Rüzgar enerjisinin teknolojik gelişimini değerlendirmek için 2010 yılına geri dönmek gerekiyor. O yıllarda 3 MW’lık türbinler çıkmıştı ve biz bu tip türbinleri, çok daha verimli olarak değerlendiriyorduk. Çünkü Türkiye’de ilk kurulan türbinler 0,8 MW gücündeydi. 3 MW’lık türbinler çok büyüktü ve yükseklikleri 100 metre, kanat çapları 90 metre civarındaydı. 10 yıl içerisinde türbin güçleri 6 MW’a ve kanat çapları 140 metreye ulaştı. Kule yüksekliği 140 metrelere varan türbinler imal edilmeye başlandı. Yatırım maliyetleri 1 milyon 100 bin Euro seviyelerinden bugün 700 bin Euro’ya kadar geriledi.
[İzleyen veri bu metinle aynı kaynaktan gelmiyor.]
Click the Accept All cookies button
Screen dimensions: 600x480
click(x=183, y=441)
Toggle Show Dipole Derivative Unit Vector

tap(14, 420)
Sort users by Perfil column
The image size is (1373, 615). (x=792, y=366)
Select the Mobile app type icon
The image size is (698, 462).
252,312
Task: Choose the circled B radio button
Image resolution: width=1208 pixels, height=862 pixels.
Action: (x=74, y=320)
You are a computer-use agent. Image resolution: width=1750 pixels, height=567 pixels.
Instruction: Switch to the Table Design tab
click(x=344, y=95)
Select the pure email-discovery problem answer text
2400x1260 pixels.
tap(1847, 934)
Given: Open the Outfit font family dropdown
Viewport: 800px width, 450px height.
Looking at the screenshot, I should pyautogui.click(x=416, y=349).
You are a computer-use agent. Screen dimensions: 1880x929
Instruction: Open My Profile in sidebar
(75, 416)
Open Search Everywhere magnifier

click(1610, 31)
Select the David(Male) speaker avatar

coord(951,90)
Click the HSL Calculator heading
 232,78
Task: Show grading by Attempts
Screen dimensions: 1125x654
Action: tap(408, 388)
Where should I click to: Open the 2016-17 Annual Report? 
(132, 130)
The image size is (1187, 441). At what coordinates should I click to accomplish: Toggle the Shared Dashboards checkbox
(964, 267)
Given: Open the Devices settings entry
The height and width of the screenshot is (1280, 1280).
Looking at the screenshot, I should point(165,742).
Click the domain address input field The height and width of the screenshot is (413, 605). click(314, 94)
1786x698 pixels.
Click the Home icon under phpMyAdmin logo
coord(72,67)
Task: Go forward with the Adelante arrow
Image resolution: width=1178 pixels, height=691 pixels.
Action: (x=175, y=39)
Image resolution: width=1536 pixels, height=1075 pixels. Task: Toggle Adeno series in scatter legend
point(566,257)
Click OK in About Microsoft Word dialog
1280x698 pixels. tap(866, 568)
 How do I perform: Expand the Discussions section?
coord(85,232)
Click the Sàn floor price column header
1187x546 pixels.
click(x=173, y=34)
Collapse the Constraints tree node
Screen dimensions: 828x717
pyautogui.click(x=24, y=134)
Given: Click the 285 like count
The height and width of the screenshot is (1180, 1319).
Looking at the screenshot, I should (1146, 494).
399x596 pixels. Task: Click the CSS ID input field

Türbin güçleri büyüdüğünden dolayı yatırım maliyetleri de azalmış oldu. 

Rüzgar sistemlerinin ömrü ne kadar?

Rüzgar enerjisinde üreticiler tarafından 20 yıl garanti veriliyor. Rüzgar türbinlerinde doğru işletme ve bakım hizmetlerinin yapılması şartıyla 20 yıl ömrü bulunuyor. Rüzgarda işletme ve bakım konusu biraz daha ekspertiz gerektiriyor. Çünkü o türbindeki komponentlerin ne olduğu, nasıl işletme bakım faaliyetlerinin yapılması gerektiği, önleyici bakımların hangi periyotlarda yapıldığı önem arz ediyor. Güneş enerjisinde ise uzaktan monitöring hizmeti ile daha standart bir çalışma yetebiliyor. 

Rüzgar enerjisinde periyodik bakımlar ne kadar sıklıkla gerçekleşiyor? 

Periyodik bakımlar genelde 3 ayda 1 yapılıyor. Planlı duruşlar ile teknisyenler gelip, gerekli olan çalışmaları ve kontrolleri yapıyorlar. Önleyici bakımda hata olmadan olaya müdahale edilmesi önemlidir. Bu önleyici bakımı da yapmak için mutlaka gözetleme ekibinin çok iyi analiz etmesi, oluşan üretimlerin neden az, neden fazla olduğunu tespit etmesi gerekiyor. Türkiye’de rüzgar sektöründe önleyici bakım hizmeti veren firmalar; genelde türbin firmalarının alt ekipleridir. Fakat inanıyorum ki bu türbin firmalarının garanti sürelerinin bitmesiyle birlikte, genelde 5 yıl veya 3+3, 4+4, 5+5‘lik bakım anlaşmaları yapılan sözleşmelerin sona ermesiyle, işletme ve bakım hizmetleri veren yerli firmalara yeni iş olanakları açılacaktır. Önemli olan bu yerel işletme ve bakım firmalarının vermiş oldukları hizmet ile ilgili yatırımcıya garanti verebilmeleridir. Bu da yavaş yavaş olmaya başlamıştır.